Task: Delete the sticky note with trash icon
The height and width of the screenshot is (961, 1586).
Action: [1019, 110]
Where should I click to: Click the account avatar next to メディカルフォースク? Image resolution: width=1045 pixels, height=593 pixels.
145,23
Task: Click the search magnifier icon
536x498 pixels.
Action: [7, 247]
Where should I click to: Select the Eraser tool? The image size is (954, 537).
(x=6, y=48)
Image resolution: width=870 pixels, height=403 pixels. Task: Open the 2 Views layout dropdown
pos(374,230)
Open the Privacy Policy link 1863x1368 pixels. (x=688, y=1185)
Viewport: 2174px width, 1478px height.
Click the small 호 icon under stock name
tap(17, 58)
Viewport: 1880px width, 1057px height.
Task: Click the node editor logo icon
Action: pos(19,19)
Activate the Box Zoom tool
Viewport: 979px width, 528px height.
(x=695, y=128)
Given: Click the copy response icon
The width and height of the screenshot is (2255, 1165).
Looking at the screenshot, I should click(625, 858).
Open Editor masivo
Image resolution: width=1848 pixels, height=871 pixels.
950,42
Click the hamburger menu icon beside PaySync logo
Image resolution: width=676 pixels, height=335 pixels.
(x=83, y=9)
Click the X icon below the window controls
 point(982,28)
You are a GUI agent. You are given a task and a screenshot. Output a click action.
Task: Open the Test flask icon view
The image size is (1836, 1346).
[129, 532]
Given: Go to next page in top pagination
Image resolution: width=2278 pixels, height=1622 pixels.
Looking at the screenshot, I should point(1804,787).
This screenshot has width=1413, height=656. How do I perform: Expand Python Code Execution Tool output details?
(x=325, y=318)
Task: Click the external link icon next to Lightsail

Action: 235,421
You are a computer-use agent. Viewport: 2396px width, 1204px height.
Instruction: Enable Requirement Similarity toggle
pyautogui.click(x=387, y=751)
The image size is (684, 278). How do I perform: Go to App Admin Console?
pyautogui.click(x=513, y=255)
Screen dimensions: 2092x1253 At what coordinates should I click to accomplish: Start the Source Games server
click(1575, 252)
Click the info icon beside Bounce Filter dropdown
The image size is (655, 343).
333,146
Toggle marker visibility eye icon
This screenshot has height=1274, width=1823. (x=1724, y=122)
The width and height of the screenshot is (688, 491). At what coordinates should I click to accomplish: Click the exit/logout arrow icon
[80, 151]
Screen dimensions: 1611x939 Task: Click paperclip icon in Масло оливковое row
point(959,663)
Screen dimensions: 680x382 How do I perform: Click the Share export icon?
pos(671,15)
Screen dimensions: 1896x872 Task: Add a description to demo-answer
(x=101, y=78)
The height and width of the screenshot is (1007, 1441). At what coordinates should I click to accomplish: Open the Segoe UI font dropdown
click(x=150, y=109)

=-=-=-=-=

## [Activity]
Line by line, check the data above for the word "agent" and state how many lines contain it. Give only the number.

## [Answer space]
2